William Addis of England who invented the first mass-produced toothbrush in 1780 and received the honor. Meanwhile, in the United States, H.N. Wadsworth held the first patent for a toothbrush in 1857. However, mass production of the oral hygiene instrument only started in 1885.
In 1938, nylon-based synthetic fibers took the role of natural animal bristles found in toothbrushes made from Siberian boars. On February 24, 1938, this led to the creation of the first toothbrush with a nylon bristle. We can credit American conglomerate DuPont for replacing animal fibers with synthetic fibers.
In 1954, Dr. Philippe Guy Woog of Switzerland challenged the traditional manual toothbrush market with his invention of the first electric toothbrush. His invention was a plugged-in device running on a line voltage and initially designed for people receiving orthodontic treatment or with limited motor skills.
In the 1960s, American multinational conglomerate General Electric (GE) came out with a rechargeable, cordless toothbrush that could move up and down.
These days, most dentists advise using an electric toothbrush. They’re softer on the gums, make cleaning hard to reach easier, and do a better overall job cleaning your teeth.
You may be wondering if the extra cost is worthwhile. Sonicare and Oral B have higher initial costs, and their batteries eventually wear out. However, using an electric toothbrush can reduce dental plaque by up to 21% and the risk of gingivitis by 11% after three months. If you’re still not sure, here are four reasons why you should buy one:
1. Electric Toothbrushes Make Oral Hygiene A Lot Easier
Whatever you think about using an electric toothbrush, it is undeniable that it makes good brushing habits much simpler to keep. But it’s not a matter of being lazy. Have a dentist ever told you your brushing technique needs improvement? Now you don’t have to worry about that any longer because your electric toothbrush will do it for you.
And it’s not merely for the sake of convenience. Additionally, it is beneficial for those with physical limitations or who have trouble brushing certain areas of their mouth. You’ll find it much easier to stick to your oral hygiene practice because it makes brushing your teeth and gums much more accessible—no need to dread brushing before bedtime any longer.
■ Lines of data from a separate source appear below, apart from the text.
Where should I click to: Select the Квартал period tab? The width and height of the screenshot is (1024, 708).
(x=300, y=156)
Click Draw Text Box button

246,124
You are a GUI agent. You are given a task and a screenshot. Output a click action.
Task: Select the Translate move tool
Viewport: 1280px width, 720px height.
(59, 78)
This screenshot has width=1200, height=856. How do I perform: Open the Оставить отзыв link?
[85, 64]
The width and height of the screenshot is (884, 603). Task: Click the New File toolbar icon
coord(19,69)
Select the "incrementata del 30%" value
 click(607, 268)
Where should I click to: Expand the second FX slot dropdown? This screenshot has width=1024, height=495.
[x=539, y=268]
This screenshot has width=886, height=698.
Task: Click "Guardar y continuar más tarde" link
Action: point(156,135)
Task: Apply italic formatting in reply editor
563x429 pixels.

2. Electric Toothbrushes Clean Your Teeth And Gums Much More Effectively
Having something that is simple and effective sounds like the sweetest combination. And even more so when it comes to your brushing practices. But unfortunately, while your daily brush and floss are necessary, it can be a little tedious.
Fortunately, electric toothbrushes provide more than simple operations. They have also been more effective at cleaning your teeth and gums than a manual toothbrush. The most effective cleaner cleans just as well as dental office toothbrushes. In addition, they scrub off the plaque that accumulates inside those difficult-to-reach areas, which is why many dentists suggest them.
3. It’s Eco-Friendly
Don’t dispose of your toothbrush in the trash or spend money on a beautiful bamboo toothbrush. All you need is to clean and change the electric toothbrush heads. Simple. And for the most part, when you purchase an electric toothbrush, the electric toothbrush heads usually come free. Just get the right brand.
4. It Makes Your Follow-Up Appointments Go Smoother
One last benefit of the devices is that they can make visits to the dentist much more seamless. Particularly for devices with soft bristles, the standard brush and floss routine can reduce to merely brushing. In addition, with an electric toothbrush, you can concentrate more on brushing, so you’re less likely to overlook areas where tooth decay typically grows.
Are you thinking about getting your child an electric toothbrush? Some electric toothbrushes have built-in timers to remind you to brush your teeth for a full two minutes. Many parents discover that this encourages their children to wash their teeth properly. In addition, a lot of kids like the excitement of using an electric toothbrush.